Happy Christmas, Eve

Posted on Dec 24, 2020. by NTI

Neil here, manning the NTI newsroom on my own.

In a development, I arrived at the offices this morning (Thursday 24 December) to a Post-it stuck to my screen. It bore a Christmas cracker joke. 'What did Adam say in a note to his wife this morning?'

Happy Christmas, Eve.


It turns out there is a 24 hour club in Shoreditch, London called 'Tier 4' and Billy and Tracee have disappeared there for the next 72 hours (apparently, they received a barely disguised message from the organisers who have found the perfect way to attract ravers). Aarati was going to catch the last plane out to Jamaica to spend the festive season with her family, but the Caribbean is closed, so she is going to spend a 'typical Jamaican celebration' at home in Dalston. This will presumably involve organised crime and gang violence, so she will hide her bag under her bed, stick some dollars in her sock and eat herself sick on curried goat, stewed oxtail and (very importantly) rice and peas, all washed down with Jamaican red wine and a rum fruitcake chaser. She will then pass out and hope to return safely to the relative sanctity of Tower Hamlets early in the new year.

With Britain on the verge of a trade deal with the European Union (anyone who has ever taken even the most basic of negotiation skills courses will be surprised at the premature timing of the agreement) and the pound reacting excitedly, we are all bracing ourselves for a new set of headlines for the second quarter of 2021.

For now, we have the traditional exclamation of astonishment from economists who never fail to surprise themselves. The Office for National Statistics has revealed that "the recovery from the initial outbreak (of Covid-19) was quicker than we thought". In the three months to September national income was 8.6 per cent smaller than at the end of 2019, an upgrade on their previous estimate of 9.7 per cent. Household savings are far higher than normal and consumer consumption recovered more strongly than their earlier estimates had suggested.

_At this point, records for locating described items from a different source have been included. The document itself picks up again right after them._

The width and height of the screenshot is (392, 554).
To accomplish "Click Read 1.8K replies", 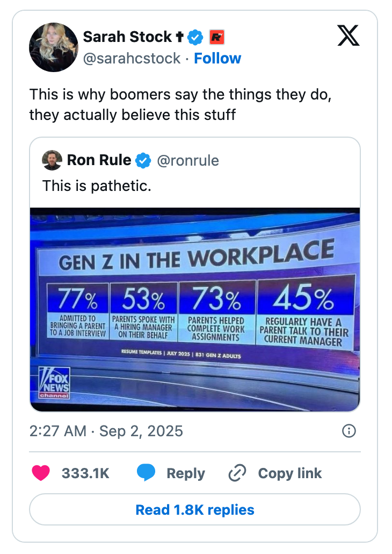I will (195, 509).
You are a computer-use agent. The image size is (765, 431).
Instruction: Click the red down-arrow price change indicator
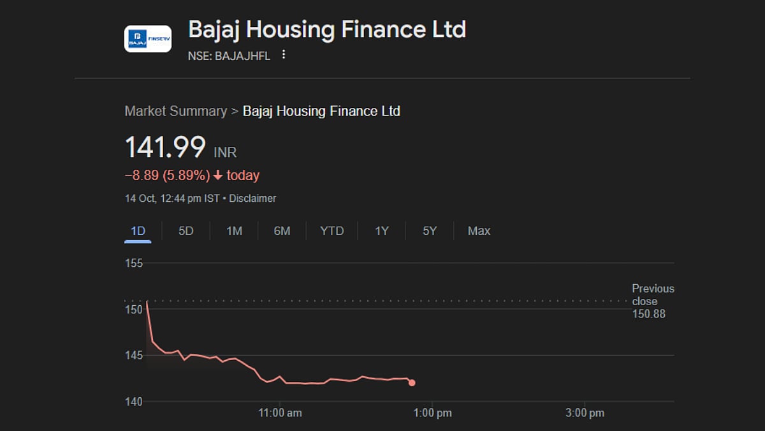[217, 176]
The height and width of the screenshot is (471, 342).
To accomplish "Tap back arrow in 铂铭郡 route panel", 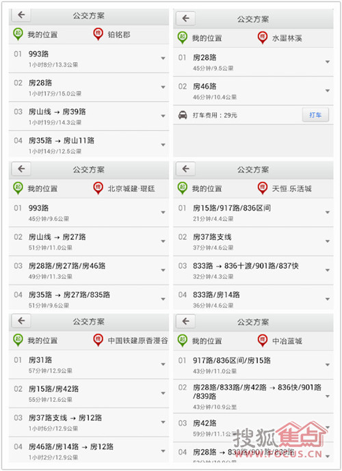I will click(x=21, y=15).
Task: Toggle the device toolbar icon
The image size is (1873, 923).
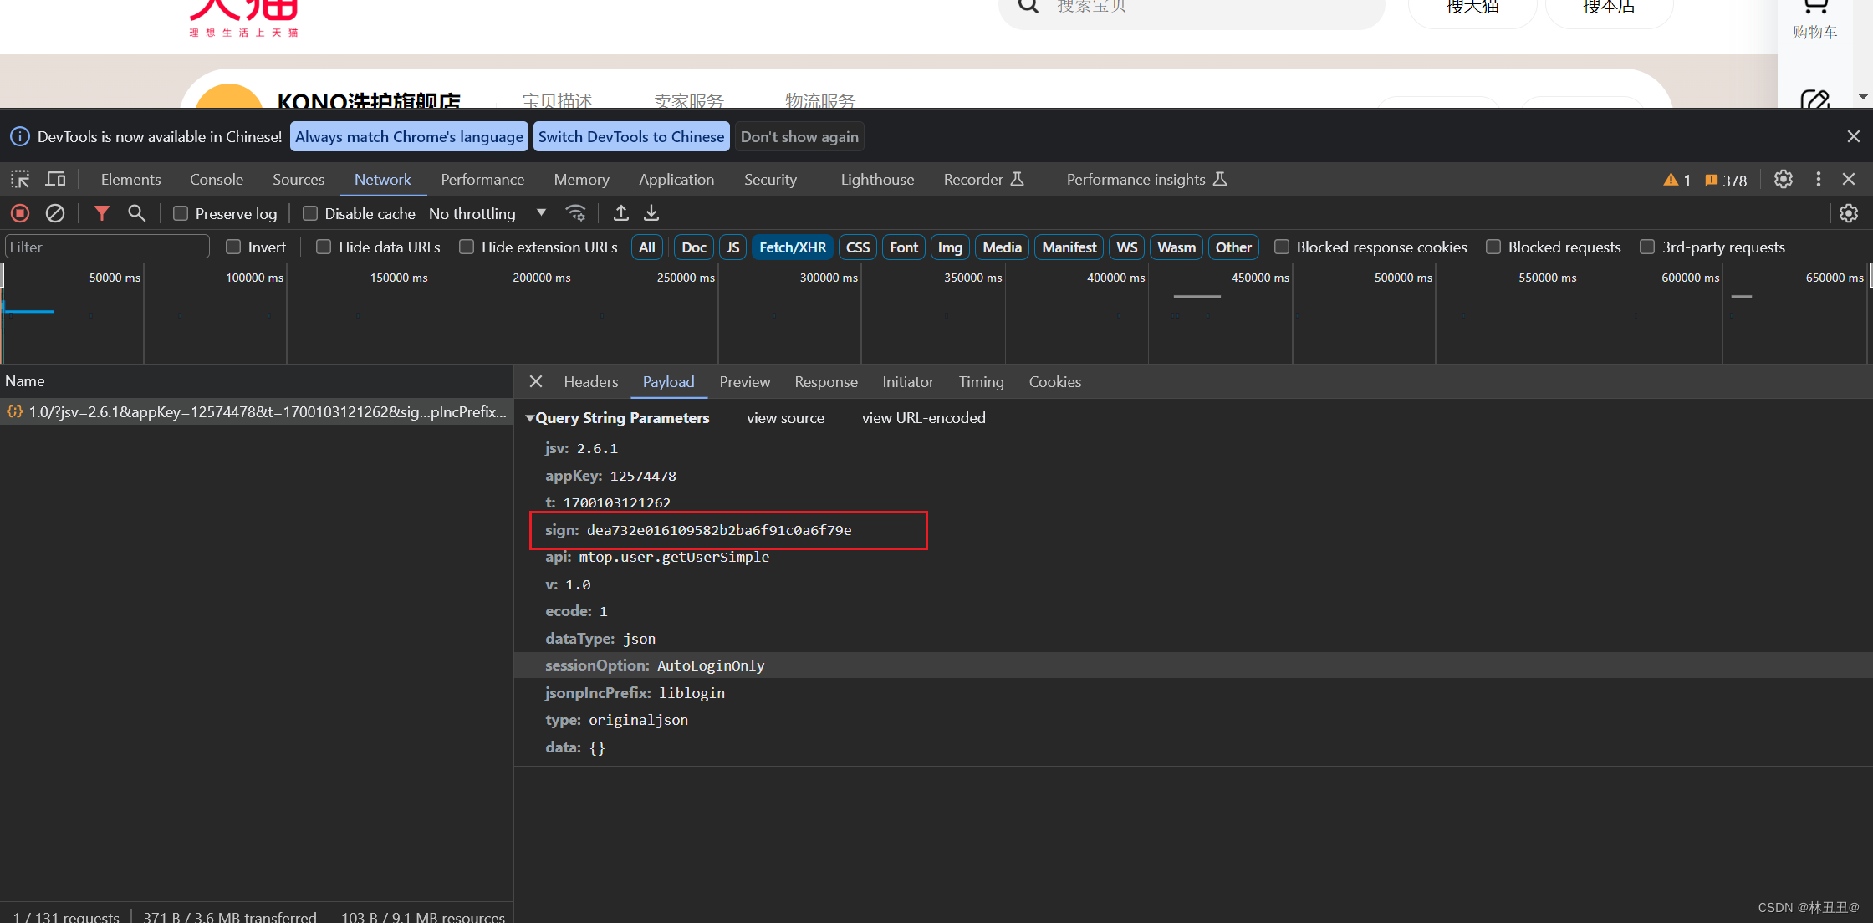Action: tap(55, 180)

They had also predicted that Christmas would happen in February this year, we would all be in Tier 6 and would be suffering a triple-dip recession.

In summary, the economy shrank less than (they had) previously believed and the hopes (they have) for a speedy rebound seem brighter. However, economists still warn of temperatures of -40 degrees centigrade on Friday and Saturday, everyone in Britain will need the heimlich manoeuvre on Boxing Day, the newly-introduced cousin-of-Covid will kill us all and Donald Trump will still be in The White House in February. Happy Christmas to all economists. God bless your poor, long-suffering families.

In a glimmer of Christmas future, 1,300 jobs are about to be saved at 150 Brains' pubs as Marston's, Wales' biggest brewer, struck a deal with them. There will be close harmony singing in the ... well, the locked-down homes in the valleys, but that's good news, right? John Rhys, chair of Brains, said that the Martston's deal safeguards his company's pubs and allowed his business to recapitalise its balance sheet. Economists warned him that traffic is particularly perilous at this time of year and there is a 91.7 per cent chance he and his family will be killed in a car accident this evening, as they rush home to a burning house (which has a 45 per cent higher chance of being conflagrated, in direct comparison to the latest published figures from March 2019).

The World Health Organisation's website tells us that, for Christmas-present, there are now 300 Covid-19 vaccinations in the pipeline and that the Astrazeneca jab will provide three billion easy-to-store-and-apply doses to an exhausted world during 2021. Yes, you read that right; three billion doses (although economists warn the actual number may be closer to 139). The Astrazeneca vaccine should be approved in both the UK and our new best friends in the EU in early January (although economists warn us that the iceberg the size of Pluto that has broken off Antarctic and was reportedly heading for Georgia may be redirected and take out all of Scandinavia and northern Europe).

From all of us in the NTI newsroom to you who have enjoyed our bulletins this year, have a thoroughly enjoyable festive season. We have loved bringing the news (and our views) to you and look forward to illuminating your 2021.

As they say in the crackers. Happy Christmas, Eve.